Best ETFs for 2019: Water Widens Its Lead From Drip To Flow

The Invesco Powershares Water Resources ETF is handily outpacing the broad market

Like all great long-term picks, patience with the Invesco Powershares Water Resources ETF (NASDAQ:PHO) has finally paid off. It’s been one of the best exchange-trade funds to own in 2019 thus far, up 24.3% versus the 17.1% gain logged by the SPDR S&P 500 ETF Trust (NYSEARCA:SPY) since the end of 2018. It’s also nearly doubled-up the S&P 500’s net gain since the beginning of 2018, when the best ETFs contest began.

Yes, water. It’s the trade nobody saw coming.

The few ETF fans that took a swing on such an obscure opportunity — the underlying fund manages less than a billion dollars’ worth of assets — can largely thank its two top holdings, Danaher (NYSE:DHR) and Roper Technologies (NYSE:ROP) for the serious outperformance. Danaher is up nearly 40% this year, effectively buoyed before and after what was a solid first quarter print, and bolstered by the impending acquisition of the General Electric (NYSE:GE) biopharma unit. Roper isn’t far behind Danaher, fueled by an equally impressive quarterly report.

The underpinnings for the strength, however, are still the same ones I laid out a year and a half ago. They just finally got the nudge from renewed U.S. industrialism few investors are willing to concede is taking shape.

Why PHO Is One of the Best ETFs

The short version of a long story: America’s entire water-management system is a mess.

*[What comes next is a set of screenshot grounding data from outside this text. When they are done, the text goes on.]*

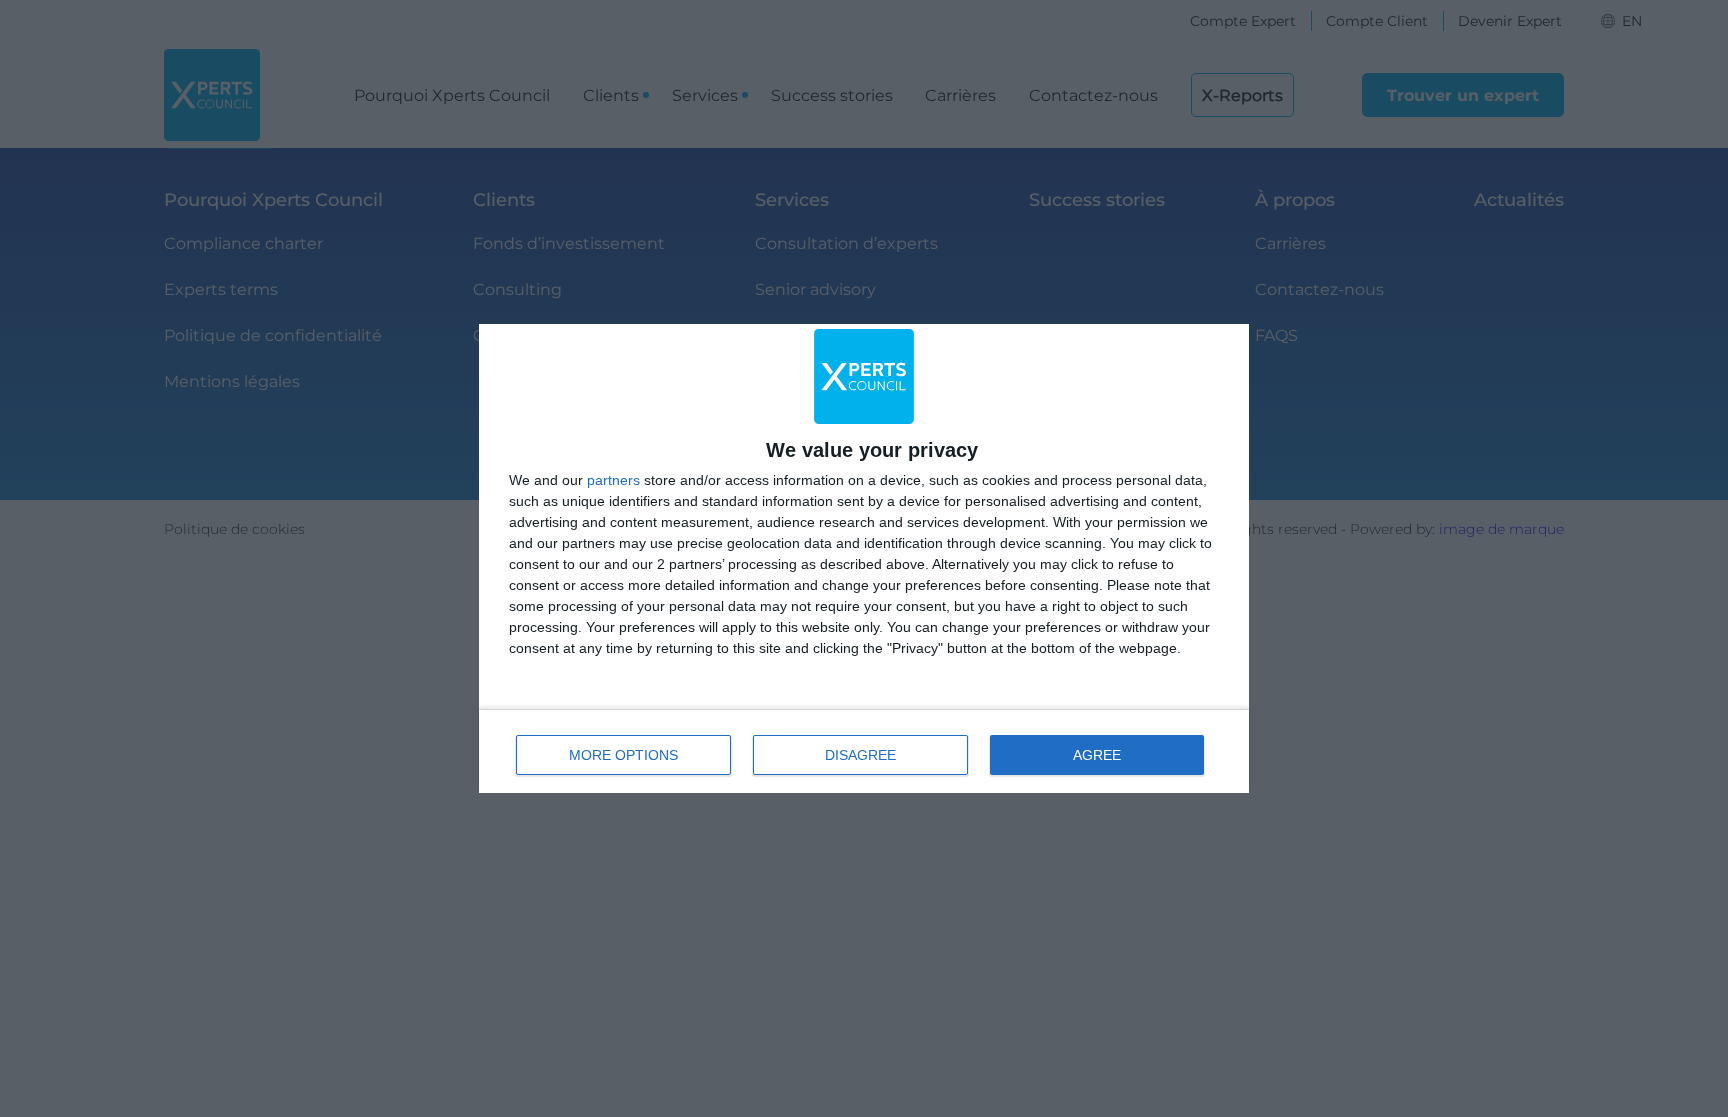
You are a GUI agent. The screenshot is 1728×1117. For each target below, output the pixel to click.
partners (613, 480)
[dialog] (864, 558)
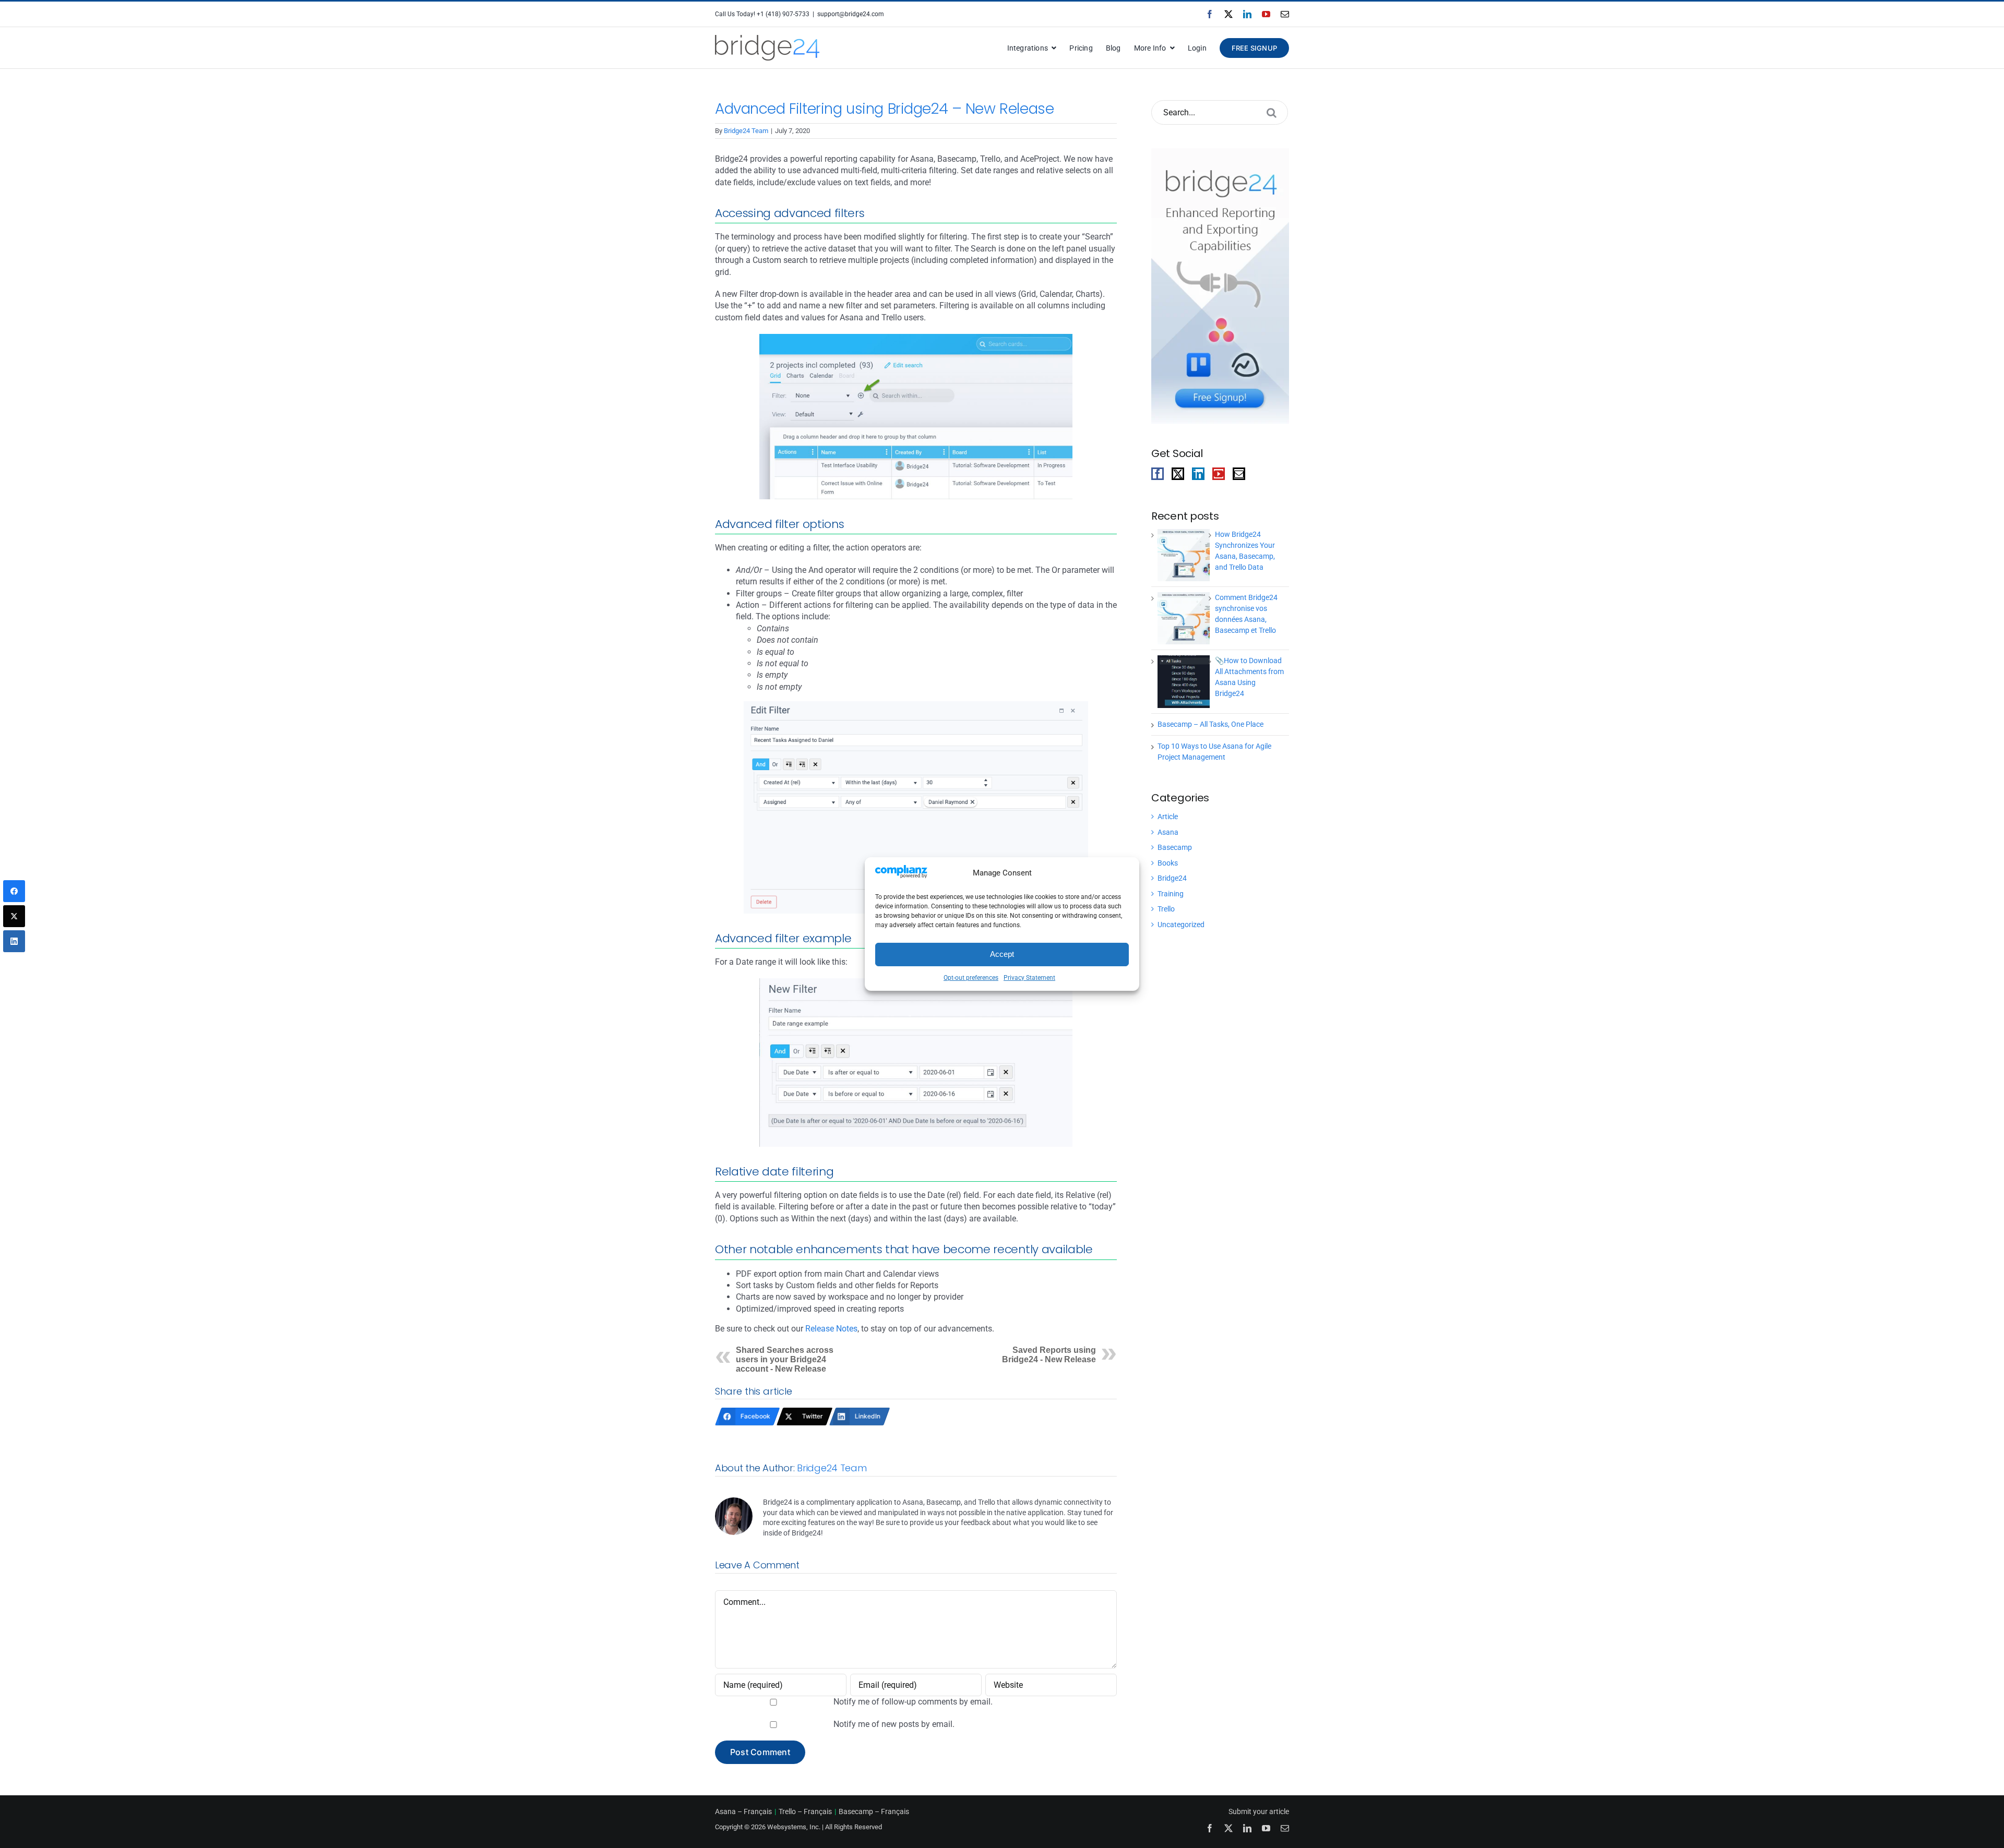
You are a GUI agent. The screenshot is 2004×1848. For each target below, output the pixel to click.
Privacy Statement (1029, 977)
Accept (1002, 954)
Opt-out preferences (971, 977)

The statistics are shocking, not to mention a little embarrassing. Every day, the nation’s leaky (literally) water infrastructure loses 6 billion gallons of treatable, potable water. That’s more than two trillion gallons of wasted water per year. Much of that loss stems from the 240,000 or so breaks in water mains that take place every year before that water even makes it past the meter, though the pipes in homes are in no better shape. Household leaks alone can collectively waste an estimated trillion gallons of water per year.

It’s Bigger Than Flint

One only has to look at the Flint, Michigan debacle to realize the full scope of the problem; countless other cities are dangerously close to becoming the next Flint.

Then there’s the water wasted not through leaks, but by inefficient appliances like washing machines and dishwashers.

For years … decades even, it didn’t matter. Water was abundant, cheap and relatively easy to treat. As the population has grown and the climate has changed, though, so too has accessibility. Some the country’s biggest and most-established cities — Los Angeles and Miami, for example — are running out of water as natural, treatable sources of it are literally and figuratively drying up.

Money alone won’t fix the problem, but money is a good start to a fix. The American Water Works Association estimates $1 trillion will be needed over the next couple of decades to shore up the country’s water woes, a figure that likely understates how much will be spent when all is said and done.

Most of the components of the Invesco Powershares Water Resources ETF are well-positioned to capture more than their fair share of that spending.

Take Xylem (NYSE:XYL) as an example, arguably the best pure-play example of the ETF’s components and its seventh largest, at 4.15% weighting. From agricultural irrigation to utility-scale treatment to commercial buildings, Xylem offers real solutions that reduce the usage of water, and improve the efficiency of treating it.

Xylem has legitimately graduated to the title of being a “smart water” company too, combining old and proven ideas with technology in a way that should be taken shape years ago.

Down the Road With Water ETF

It’s admittedly an atypical pick for me, and most other investors. Most company-specific investments are rooted in a particular product’s potential, and most ETF investments are an effort to tap into a cyclical move. A position in the Invesco Powershares Water Resources ETF is mostly a philosophical one, and all but requires a willingness to stick with it for years. A forever mindset somehow doesn’t feel wrong in this particular case.

It’s also a pick that requires some leeway. While all of the 36 names that make up the fund have some sort of exposure to the water-management market, few of them are the pure-plays that ETF fans typically prefer. For several companies that make up the fund, water is a minor part of the business mix.

Nevertheless, it’s a mindset and leeway that are starting to pay off.

While PHO will certainly ebb and flow going forward, the ebbs are hurting a little less than they do the broad market, and the flows are helping a little more.